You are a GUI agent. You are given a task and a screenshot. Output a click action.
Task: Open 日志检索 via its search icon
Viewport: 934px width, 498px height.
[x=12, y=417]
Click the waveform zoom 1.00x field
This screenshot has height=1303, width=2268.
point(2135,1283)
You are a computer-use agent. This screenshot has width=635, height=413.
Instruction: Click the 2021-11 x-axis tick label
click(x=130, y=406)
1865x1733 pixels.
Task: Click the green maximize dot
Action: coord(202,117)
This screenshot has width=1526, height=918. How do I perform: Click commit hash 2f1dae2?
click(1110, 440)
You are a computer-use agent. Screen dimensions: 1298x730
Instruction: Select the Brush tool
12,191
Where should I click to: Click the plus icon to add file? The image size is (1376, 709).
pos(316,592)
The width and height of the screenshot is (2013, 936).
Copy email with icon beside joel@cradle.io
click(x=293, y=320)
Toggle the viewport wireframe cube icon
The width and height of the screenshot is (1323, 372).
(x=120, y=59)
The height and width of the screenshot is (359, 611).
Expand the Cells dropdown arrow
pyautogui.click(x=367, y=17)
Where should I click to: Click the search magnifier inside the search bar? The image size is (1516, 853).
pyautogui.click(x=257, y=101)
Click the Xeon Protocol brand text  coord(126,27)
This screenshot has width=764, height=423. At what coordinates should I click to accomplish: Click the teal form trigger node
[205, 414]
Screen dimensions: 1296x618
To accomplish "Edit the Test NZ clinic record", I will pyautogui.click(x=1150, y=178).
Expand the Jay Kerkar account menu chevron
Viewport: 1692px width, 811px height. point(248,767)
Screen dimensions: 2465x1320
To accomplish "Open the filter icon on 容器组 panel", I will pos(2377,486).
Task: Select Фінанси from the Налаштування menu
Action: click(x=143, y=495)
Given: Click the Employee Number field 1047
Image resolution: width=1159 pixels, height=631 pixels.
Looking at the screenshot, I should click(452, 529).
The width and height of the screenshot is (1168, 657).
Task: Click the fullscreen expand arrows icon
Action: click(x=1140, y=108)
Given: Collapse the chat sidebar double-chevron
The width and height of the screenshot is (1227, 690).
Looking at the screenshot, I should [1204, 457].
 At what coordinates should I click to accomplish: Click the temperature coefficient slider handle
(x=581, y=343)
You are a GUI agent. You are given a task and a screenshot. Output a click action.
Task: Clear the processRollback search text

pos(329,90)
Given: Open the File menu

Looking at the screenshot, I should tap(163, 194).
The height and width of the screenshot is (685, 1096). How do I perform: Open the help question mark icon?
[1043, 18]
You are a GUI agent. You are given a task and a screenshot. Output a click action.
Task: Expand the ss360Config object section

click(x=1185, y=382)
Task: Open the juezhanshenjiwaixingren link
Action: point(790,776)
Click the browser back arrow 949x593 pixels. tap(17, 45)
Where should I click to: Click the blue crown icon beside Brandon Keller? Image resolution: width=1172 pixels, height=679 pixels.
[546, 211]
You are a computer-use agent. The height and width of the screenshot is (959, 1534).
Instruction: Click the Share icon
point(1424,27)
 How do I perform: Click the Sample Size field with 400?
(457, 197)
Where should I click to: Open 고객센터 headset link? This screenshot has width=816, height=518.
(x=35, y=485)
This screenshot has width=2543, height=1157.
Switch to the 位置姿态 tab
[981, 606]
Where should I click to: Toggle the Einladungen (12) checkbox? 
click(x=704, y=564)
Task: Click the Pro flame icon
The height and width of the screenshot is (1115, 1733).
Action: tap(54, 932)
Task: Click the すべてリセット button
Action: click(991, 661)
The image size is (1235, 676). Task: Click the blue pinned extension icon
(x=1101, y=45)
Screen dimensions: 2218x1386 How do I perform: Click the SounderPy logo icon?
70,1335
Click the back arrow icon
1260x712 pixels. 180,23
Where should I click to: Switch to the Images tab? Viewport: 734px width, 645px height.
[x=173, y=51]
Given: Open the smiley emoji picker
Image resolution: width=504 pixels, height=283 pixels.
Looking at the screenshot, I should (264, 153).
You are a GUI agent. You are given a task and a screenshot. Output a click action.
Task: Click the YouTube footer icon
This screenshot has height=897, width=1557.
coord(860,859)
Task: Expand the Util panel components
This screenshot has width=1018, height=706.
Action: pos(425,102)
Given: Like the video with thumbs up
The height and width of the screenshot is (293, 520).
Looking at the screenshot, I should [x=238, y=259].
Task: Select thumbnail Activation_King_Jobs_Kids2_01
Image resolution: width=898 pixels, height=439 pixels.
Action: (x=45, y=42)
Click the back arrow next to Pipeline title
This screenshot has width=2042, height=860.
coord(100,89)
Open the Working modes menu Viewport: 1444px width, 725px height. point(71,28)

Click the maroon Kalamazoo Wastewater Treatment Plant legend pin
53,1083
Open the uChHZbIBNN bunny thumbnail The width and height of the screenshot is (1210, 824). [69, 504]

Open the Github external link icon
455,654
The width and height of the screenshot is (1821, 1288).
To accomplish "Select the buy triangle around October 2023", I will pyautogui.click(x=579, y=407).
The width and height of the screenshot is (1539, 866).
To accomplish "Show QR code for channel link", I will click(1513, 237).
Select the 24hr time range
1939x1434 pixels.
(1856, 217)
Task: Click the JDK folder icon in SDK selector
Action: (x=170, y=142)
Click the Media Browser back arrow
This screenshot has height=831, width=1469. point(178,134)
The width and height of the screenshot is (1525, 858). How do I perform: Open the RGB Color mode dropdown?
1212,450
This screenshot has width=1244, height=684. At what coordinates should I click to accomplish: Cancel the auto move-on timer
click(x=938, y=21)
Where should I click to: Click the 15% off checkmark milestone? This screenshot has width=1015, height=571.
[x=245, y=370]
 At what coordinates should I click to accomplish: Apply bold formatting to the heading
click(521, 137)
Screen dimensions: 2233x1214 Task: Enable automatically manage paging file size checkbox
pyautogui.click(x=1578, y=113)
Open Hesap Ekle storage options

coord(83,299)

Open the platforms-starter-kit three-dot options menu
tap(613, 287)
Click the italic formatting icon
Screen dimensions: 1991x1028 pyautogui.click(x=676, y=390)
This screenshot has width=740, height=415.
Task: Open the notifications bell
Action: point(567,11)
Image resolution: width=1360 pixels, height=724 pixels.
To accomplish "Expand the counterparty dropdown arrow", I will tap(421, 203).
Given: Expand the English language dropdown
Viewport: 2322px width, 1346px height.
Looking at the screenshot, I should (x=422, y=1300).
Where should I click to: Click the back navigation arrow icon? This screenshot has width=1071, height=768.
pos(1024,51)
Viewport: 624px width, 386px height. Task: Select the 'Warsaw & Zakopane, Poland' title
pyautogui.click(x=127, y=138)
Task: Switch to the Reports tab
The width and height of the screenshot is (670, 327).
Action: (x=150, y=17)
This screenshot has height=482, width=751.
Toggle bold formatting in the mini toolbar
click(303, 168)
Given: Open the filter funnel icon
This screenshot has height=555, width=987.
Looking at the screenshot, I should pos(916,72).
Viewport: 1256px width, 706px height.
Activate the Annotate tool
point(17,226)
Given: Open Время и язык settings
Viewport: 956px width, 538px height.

▶ Description of the task
Each line of the data that contains "computer" belongs in the answer.

▶ Exercise output
You are a computer-use agent. This screenshot has width=635, height=413.
You are a computer-use agent. Screen dimensions: 1298x730
You are a computer-use agent. The height and width of the screenshot is (959, 1534).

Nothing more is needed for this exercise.